::: Data to use

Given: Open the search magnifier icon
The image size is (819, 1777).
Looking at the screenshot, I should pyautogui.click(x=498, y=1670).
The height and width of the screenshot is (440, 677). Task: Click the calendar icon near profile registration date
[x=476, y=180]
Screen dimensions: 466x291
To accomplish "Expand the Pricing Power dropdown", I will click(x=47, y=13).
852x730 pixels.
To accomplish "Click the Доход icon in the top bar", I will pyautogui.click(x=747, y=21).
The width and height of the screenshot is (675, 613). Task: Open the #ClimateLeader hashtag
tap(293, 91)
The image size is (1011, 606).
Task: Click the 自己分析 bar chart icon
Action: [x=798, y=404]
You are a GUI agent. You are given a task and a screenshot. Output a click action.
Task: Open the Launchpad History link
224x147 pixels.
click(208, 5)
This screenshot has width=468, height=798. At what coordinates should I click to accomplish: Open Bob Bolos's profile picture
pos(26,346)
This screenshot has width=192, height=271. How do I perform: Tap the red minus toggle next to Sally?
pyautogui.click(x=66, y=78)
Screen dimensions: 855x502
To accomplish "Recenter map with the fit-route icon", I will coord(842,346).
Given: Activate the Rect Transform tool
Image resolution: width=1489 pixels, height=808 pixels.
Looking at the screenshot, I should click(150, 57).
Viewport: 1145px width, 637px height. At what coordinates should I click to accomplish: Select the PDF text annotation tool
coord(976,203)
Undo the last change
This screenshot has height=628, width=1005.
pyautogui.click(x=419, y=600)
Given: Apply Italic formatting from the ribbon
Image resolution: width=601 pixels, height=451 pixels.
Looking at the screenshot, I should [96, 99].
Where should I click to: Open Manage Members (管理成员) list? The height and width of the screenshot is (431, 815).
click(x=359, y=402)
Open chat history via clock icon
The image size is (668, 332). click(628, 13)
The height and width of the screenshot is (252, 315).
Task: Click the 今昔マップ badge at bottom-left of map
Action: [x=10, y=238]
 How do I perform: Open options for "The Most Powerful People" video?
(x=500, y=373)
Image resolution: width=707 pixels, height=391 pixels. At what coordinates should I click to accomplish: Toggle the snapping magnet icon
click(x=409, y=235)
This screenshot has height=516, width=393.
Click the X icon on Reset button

::::::

* Problem to work on: Within the entries above, find each line where "dimensions" appears; copy every one.

* Answer space:
Screen dimensions: 466x291
Screen dimensions: 855x502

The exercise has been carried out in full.